At that moment, my brain cells collectively agreed to pack their bags, leaving me in complete silence—an interview power move I did not intend to make.
So, let’s rewind and break it down.
The Ask (Which I Didn’t Quite Get at the Time)
Clients can request that certain form fields be converted to specific types. We don’t care about how the actual conversion happens (that’s a backend magic trick for later). We just need to check, at lightning speed, if the conversion is possible.
This means we need:
1. A configuration stored in memory
2. A way to check if a conversion from type A → type B is possible
3. Bonus: If type A can convert to type C, which can then convert to type B, we should still say “yes!”
Sounds reasonable, right? Yeah… my interview self didn’t think so.
Interviewer’s Hint (Which I Still Didn’t Get)
The interviewer tried to nudge me in the right direction by showing an example:
add_to_config :date_time, [:string, :text]
Translation: “Hey, just store this mapping somewhere!”
Still, I stared at them like they had just spoken in Parseltongue.
Then they showed me this empty object:
CONFIG = {}
And that’s when I realized—oh, we’re just building a fancy lookup table! Hashes can be used to do what is being asked.
The Lightbulb Moment (After the Interview, Of Course 🙃)
Once I sat back and processed everything, the solution clicked:
Step 1: Create the Configuration
CONFIG = {}
def add_to_config(type, conversions)
CONFIG[type] = conversions
end
add_to_config :date_time, [:string, :text]
add_to_config :text, [:string, :email, :phone_number, :num]
add_to_config :string, [:text, :email, :phone_number, :num]
add_to_config :int, [:string, :boolean]
This results in a nicely structured lookup table
{
:date_time => [:string, :text],
:text => [:string, :email, :phone_number, :num],
:string => [:text, :email, :phone_number, :num],
:int => [:string, :boolean]
}
Now we can check direct conversions, but what about indirect ones?

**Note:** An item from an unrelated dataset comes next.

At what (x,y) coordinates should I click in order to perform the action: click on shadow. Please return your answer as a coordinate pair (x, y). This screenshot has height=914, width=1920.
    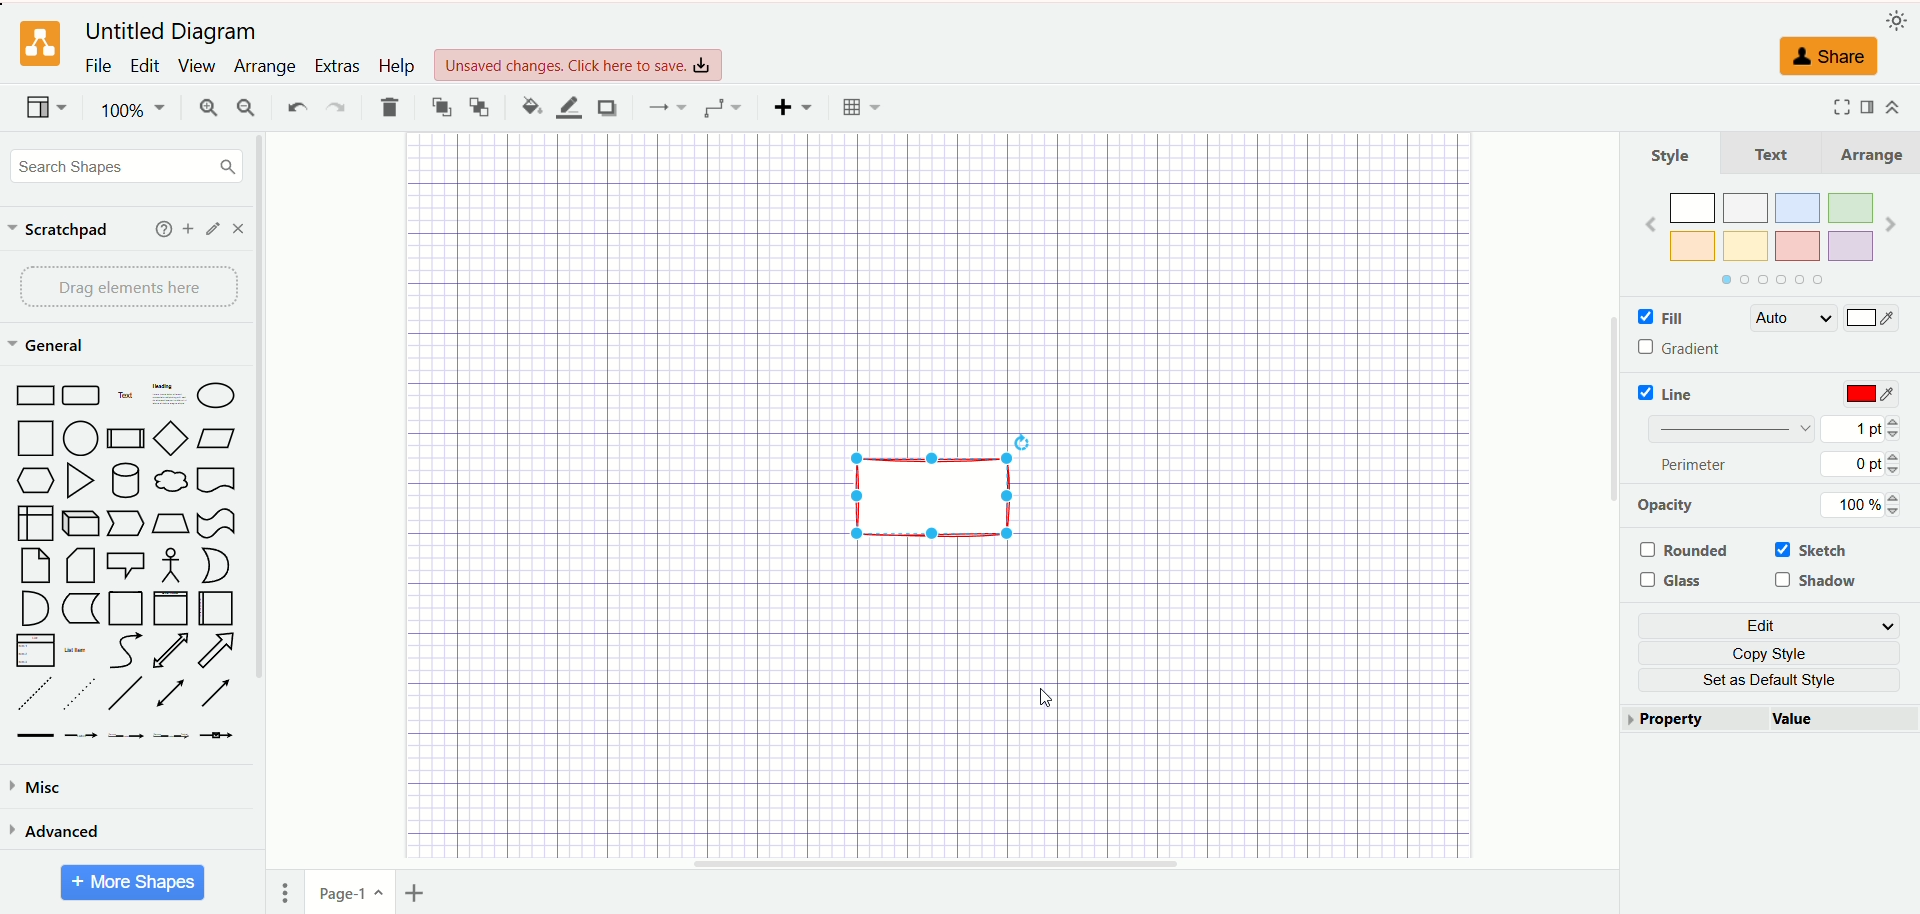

Step 2: Implement Recursive Checking
Since a type can sometimes be converted in multiple steps (like num → int → boolean), we need to traverse our configuration recursively:
def can_convert?(type, target, visited = {})
return false if visited[type] # Avoid infinite loops
return true if CONFIG[type]&.include?(target)
visited[type] = true # Mark as visited
CONFIG[type]&.any? { |value| can_convert?(value.to_sym, target, visited) } || false
end
How it works:
1. First, check if the direct conversion exists.
2. If not, go on a little journey through all possible paths.
3. If a path leads to the target, return true.
4. If we get lost in the recursion woods, return false.
Voilà! Now It Works
Now we can confidently answer questions like:
can_convert?(:num, :string) # true (num → string)
can_convert?(:num, :boolean) # true (num → int → boolean)
can_convert?(:text, :phone_number) # true (text → phone_number)
can_convert?(:boolean, :string) # false (no path exists)
Had I pieced this together during the interview, my brain wouldn’t have ghosted me. But hey, better late than never, right? 😆
Graph Reachability
If you have been reading up on algorithms our problem is graph reachability:
- Each type is a node
- Each conversion is a directed edge
- The question is: “Can I reach target from type?”
This is a classic use case for Depth-First Search (DFS), which is why the recursive solution works well.